In looking at the Moneyball philosophy it's easy to see how these two factors can shape a baseball team.  Using them effectively can be the difference in a successful team and a perennial loser.  One of the many things that, in my opinion, makes baseball such a fun sport to watch is the fact that there is no salary cap and therefore each team has a very unique financial situation.  Each team has different assets to work with and different markets to try and produce revenue from.
Since the introduction of free agency in the 1970s teams have had to work much harder to find and keep talent. Rare is the player who will spend his entire career with a single club.  There are a number of reasons for that and not all of them are surrounded by pure greed.  Just like with any worker baseball players want to be paid a fair amount for the skills they provide.  Working in construction or at a factory the more difficult the skills for a particular job are typically means the higher the workers who do that job are paid.  The same is true in many ways for baseball players.  What many people view as pure greed from players demanding 10s of millions of dollars to play is really no different than an electrician offering his services for $20-$30/hr.
The skills that draw the biggest paycheck change from year to year in baseball just as they shift over time in the general work force.  A player who has the rare ability to hit 50+ HR will draw more fans to games and help produce more wins for a team than a player with similar other statistics and less power thus he is a more valuable commodity, just as a surgeon is more rare than a physician. Determining the exact value of different skills is not easy but there are numerous formulas that exist and agents and general managers spend countless hours attempting to find the systems that best fit their needs.  That is what makes agents like Scott Boras so good at what they do.
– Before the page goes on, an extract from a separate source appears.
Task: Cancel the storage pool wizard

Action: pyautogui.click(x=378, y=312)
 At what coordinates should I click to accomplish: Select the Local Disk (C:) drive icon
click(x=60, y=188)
In addition to finding the best system for determining value each team has to establish, in their market, how much they can afford to pay.  In many ways that is the greatest strength of the Yankees, they have a huge market and large amounts of revenue each year to use to keep the level of talent on their team high.  Keeping a top notch product on the field keeps fans in the seats and cycle can continue, in theory.
The beauty of MLB's lack of salary cap is that each team has a different amount of money tied up in players.  Teams like Oakland have proven however, that the lack of large bank accounts doesn't mean you can't win games.  The creative use of the capital is of equal if not greater importance to the amount of capital used or available.